● **What you will do**
Render the data lines as a JSON list of strings, one string per line with blank lines skipped, beginning with the line that contains "You are a computer-use agent." and continuing through the end of the data. Leave the pictures out.

● **Provided records**
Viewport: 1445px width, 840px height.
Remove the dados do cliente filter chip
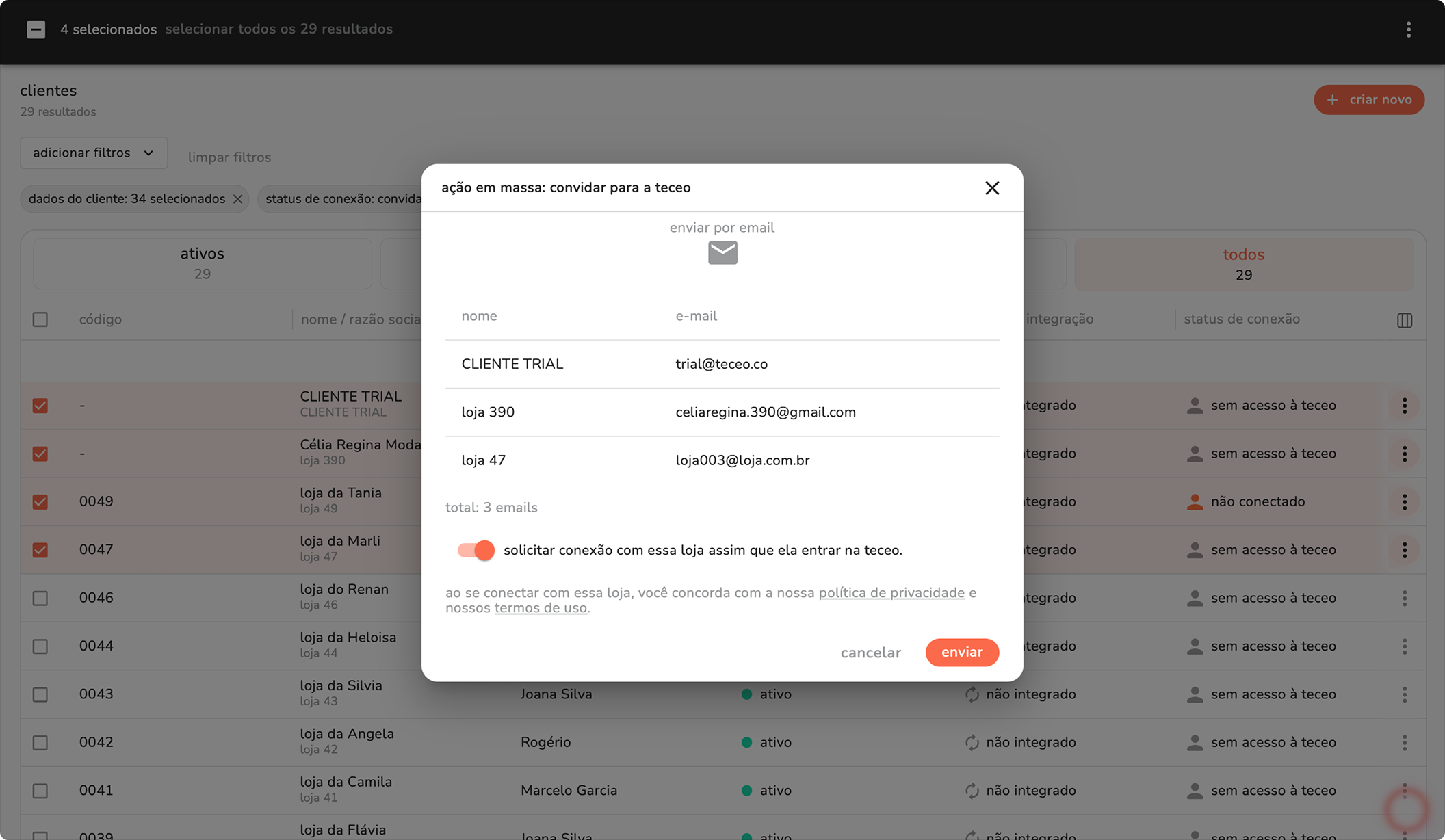(237, 199)
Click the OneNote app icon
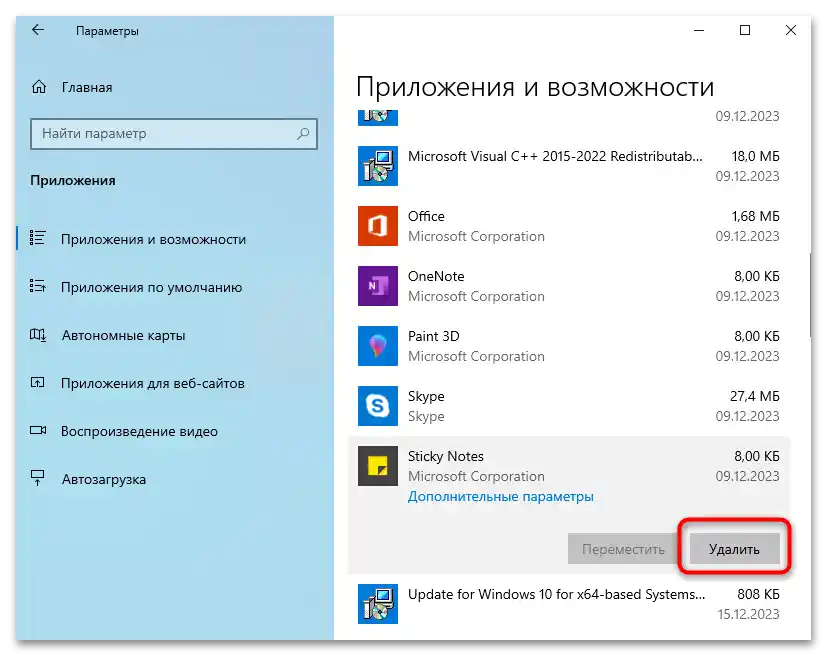 [377, 286]
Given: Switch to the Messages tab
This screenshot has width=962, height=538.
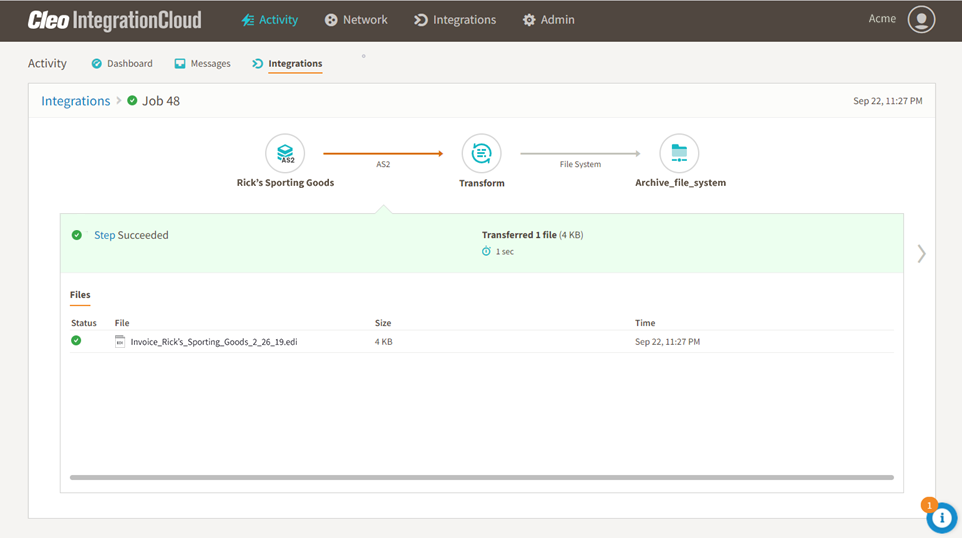Looking at the screenshot, I should click(202, 64).
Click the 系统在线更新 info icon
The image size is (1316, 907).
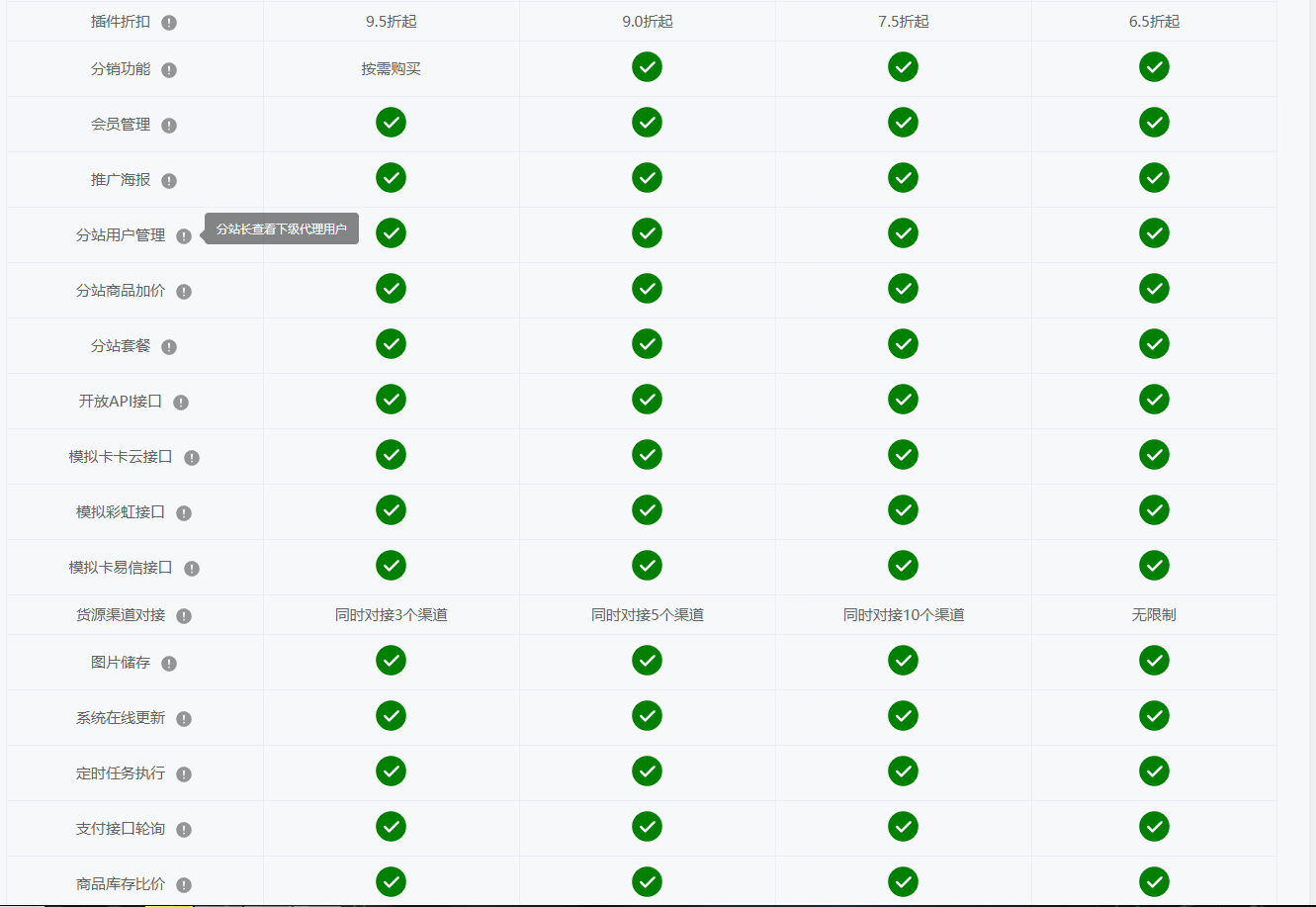[184, 719]
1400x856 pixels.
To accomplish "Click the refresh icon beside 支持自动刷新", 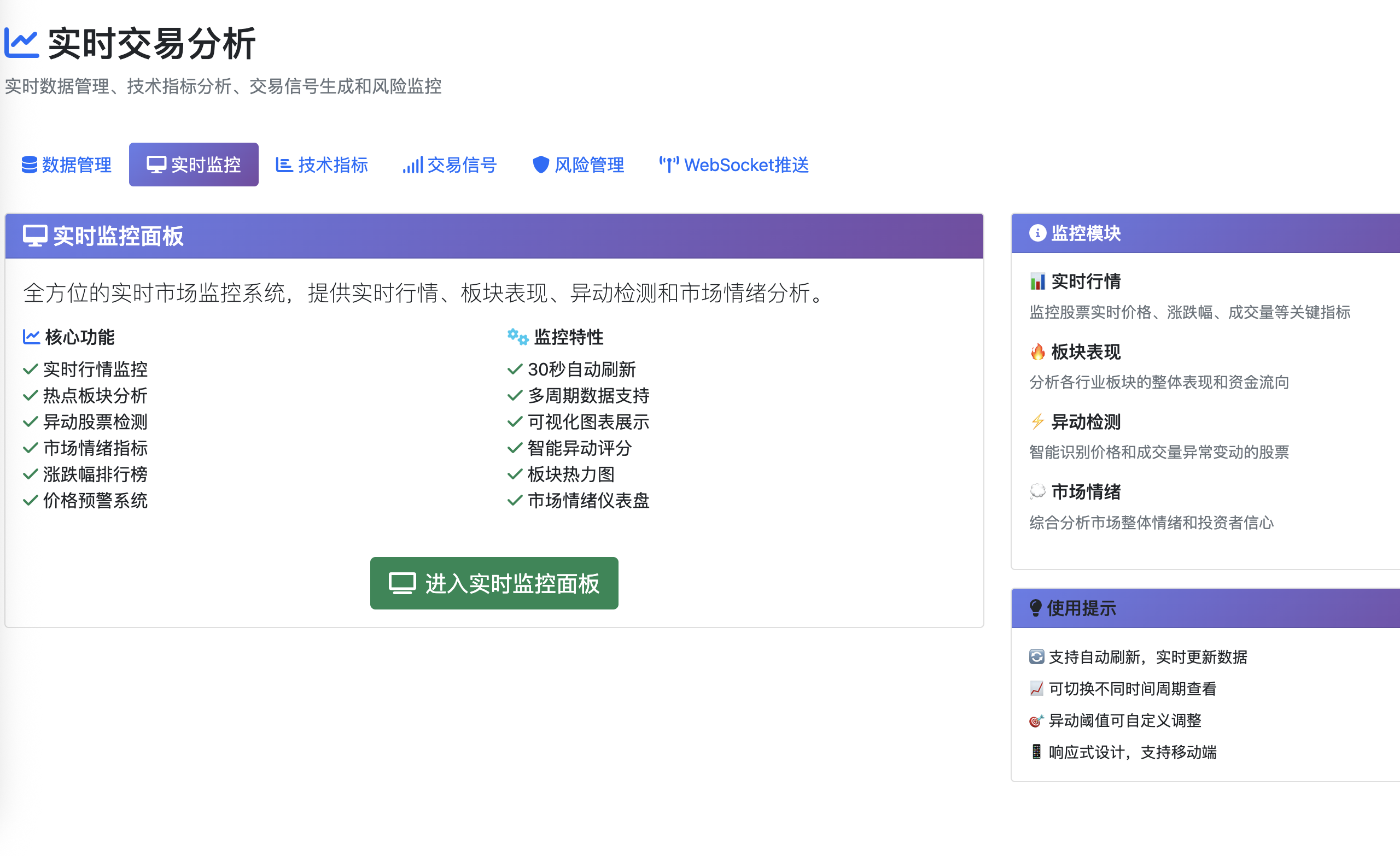I will [x=1036, y=656].
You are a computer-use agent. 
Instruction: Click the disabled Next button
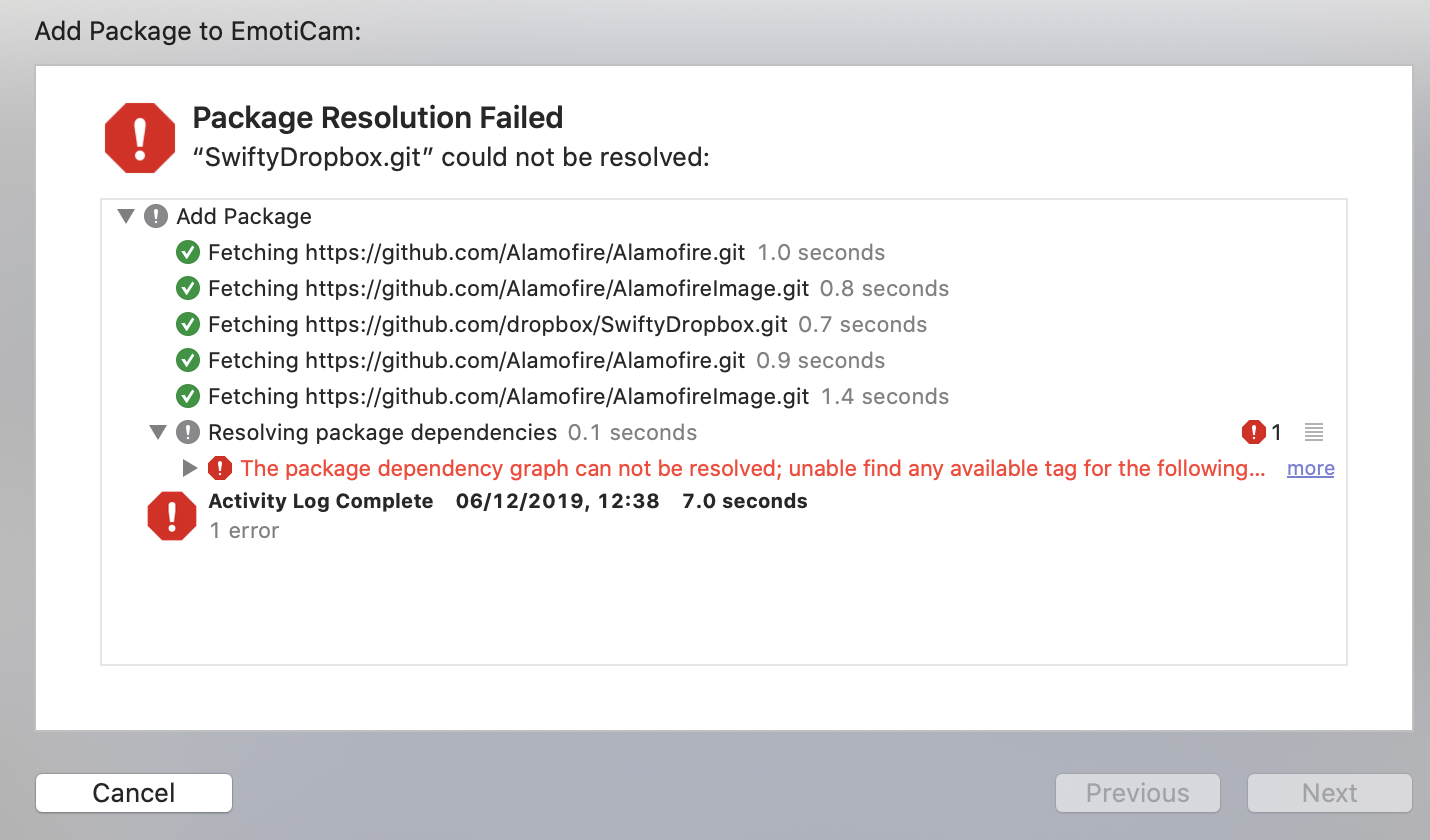1329,792
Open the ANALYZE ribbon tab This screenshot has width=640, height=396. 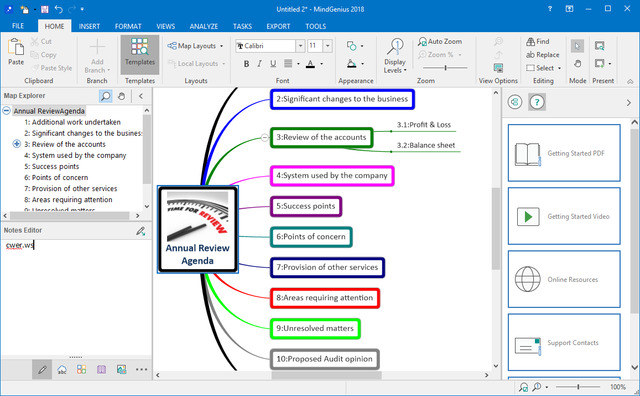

● **Task output**
[
  "You are a computer-use agent. ",
  "Instruction: Click the disabled Next button",
  "1329,792",
  "Open the ANALYZE ribbon tab This screenshot has width=640, height=396. "
]